In May 1956 she married Tor Ragnvald Holmøy, who also became a judge.

==Career in law==
At the time Vera Holmøy studied law, few women studied this subject, and there was not a single female judge in Norway. Lilly Bølviken became the first in 1952. The prospects of Vera Holmøy having a career as a judge were not apparent, but she entered civil service.
She was hired as a secretary in the Ministry of Foreign Affairs in 1954, then in the Ministry of Justice and the Police in 1957. Here she advanced in the ranks to assisting secretary in 1965 and deputy under-secretary of state in 1974. In 1969 she became the first leader of the newly established Film Council of Norway, a council tasked to "strengthen Norwegian film", both production and distribution. She chaired a commission that was tasked to revise Norwegian copyright law. Working from 1977 to 1988, the commission produced six Norwegian Official Reports.

Holmøy was a member of the Gullestad commission that in 1967 proposed changes in the probate act, and in 1972 she drafted the new inheritance act. She was also a member of a commission to revise the Norwegian marriage law, having revised Hans Lütken and Carl Platou's commentary on the marriage law (original 1918, second edition revised by Andreas Støylen in 1951, third edition revised by Vera Holmøy in 1971).
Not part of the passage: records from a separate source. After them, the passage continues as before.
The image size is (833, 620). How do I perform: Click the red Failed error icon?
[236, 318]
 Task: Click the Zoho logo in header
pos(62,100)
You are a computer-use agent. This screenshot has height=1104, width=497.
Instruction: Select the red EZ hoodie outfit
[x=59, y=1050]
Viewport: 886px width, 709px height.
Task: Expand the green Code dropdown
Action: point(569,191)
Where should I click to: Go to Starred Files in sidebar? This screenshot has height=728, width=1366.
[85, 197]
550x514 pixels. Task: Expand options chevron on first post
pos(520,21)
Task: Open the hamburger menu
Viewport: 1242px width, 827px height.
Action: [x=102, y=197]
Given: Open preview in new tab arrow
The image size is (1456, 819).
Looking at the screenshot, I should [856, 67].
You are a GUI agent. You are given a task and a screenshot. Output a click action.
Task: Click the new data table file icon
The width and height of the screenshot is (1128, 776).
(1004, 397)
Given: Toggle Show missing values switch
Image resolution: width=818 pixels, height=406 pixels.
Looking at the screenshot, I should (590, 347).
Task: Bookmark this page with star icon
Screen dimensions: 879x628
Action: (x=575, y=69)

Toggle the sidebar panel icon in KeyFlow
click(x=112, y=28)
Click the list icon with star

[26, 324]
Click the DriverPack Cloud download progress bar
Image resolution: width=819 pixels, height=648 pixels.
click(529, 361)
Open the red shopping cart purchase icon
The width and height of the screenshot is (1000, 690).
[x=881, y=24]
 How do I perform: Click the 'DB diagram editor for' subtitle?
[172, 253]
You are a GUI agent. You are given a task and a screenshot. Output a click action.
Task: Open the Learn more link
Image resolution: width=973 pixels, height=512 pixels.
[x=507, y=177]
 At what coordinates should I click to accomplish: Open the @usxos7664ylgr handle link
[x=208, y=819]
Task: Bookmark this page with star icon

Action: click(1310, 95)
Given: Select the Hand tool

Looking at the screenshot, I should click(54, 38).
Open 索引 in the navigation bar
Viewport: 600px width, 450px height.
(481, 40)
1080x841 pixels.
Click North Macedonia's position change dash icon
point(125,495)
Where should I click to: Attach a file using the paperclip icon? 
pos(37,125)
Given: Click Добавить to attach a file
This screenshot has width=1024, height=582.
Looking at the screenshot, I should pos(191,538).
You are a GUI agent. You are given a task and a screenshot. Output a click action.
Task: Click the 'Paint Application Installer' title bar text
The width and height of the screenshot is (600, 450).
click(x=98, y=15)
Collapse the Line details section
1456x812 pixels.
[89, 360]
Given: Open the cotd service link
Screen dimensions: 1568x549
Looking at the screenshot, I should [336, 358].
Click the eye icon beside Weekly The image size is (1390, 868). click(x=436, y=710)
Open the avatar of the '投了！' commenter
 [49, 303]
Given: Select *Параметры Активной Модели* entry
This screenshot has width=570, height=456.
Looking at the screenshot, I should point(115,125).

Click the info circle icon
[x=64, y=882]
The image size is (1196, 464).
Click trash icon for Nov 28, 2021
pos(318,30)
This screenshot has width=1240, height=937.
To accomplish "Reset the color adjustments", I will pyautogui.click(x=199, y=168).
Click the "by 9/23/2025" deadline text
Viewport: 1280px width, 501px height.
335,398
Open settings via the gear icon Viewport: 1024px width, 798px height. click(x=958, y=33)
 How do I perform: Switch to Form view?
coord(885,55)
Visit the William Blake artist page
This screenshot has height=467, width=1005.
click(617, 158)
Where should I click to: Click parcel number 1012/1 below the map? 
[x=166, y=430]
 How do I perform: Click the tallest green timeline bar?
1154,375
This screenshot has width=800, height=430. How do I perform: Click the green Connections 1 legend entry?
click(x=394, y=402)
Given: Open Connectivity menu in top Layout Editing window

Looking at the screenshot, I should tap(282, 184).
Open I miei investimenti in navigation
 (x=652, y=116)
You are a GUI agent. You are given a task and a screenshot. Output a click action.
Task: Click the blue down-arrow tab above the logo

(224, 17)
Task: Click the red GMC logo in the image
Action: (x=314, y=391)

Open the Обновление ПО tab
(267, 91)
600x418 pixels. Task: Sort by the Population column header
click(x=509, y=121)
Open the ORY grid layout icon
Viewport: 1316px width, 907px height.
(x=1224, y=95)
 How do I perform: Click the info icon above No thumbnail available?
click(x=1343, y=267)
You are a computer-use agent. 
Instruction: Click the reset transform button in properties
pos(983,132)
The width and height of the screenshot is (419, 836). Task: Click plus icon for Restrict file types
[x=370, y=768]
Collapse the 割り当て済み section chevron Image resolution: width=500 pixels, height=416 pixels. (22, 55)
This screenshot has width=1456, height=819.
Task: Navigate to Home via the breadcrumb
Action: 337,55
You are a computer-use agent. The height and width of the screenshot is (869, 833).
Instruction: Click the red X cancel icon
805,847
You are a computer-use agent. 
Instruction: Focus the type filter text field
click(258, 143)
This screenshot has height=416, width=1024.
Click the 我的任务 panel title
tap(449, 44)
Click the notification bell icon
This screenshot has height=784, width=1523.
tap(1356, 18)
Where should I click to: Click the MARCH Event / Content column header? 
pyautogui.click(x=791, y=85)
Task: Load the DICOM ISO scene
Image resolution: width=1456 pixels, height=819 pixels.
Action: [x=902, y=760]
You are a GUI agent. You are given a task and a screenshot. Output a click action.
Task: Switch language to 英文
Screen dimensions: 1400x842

Having then been a member of the commission that proposed a new marriage act, this became law in 1991 whereupon Holmøy wrote the new commentary together with Peter Lødrup.

Vera Holmøy was a Supreme Court Justice from 1976 to 2001; the third woman to be appointed after Lilly Bølviken (1968) and Elisabeth Schweigaard Selmer (1970). Among others, she was remembered for voting for the conviction of Jack Erik Kjuus.

Holmøy was decorated as a Commander of the Order of St. Olav in 1987. She had two sons and died at the age of 90.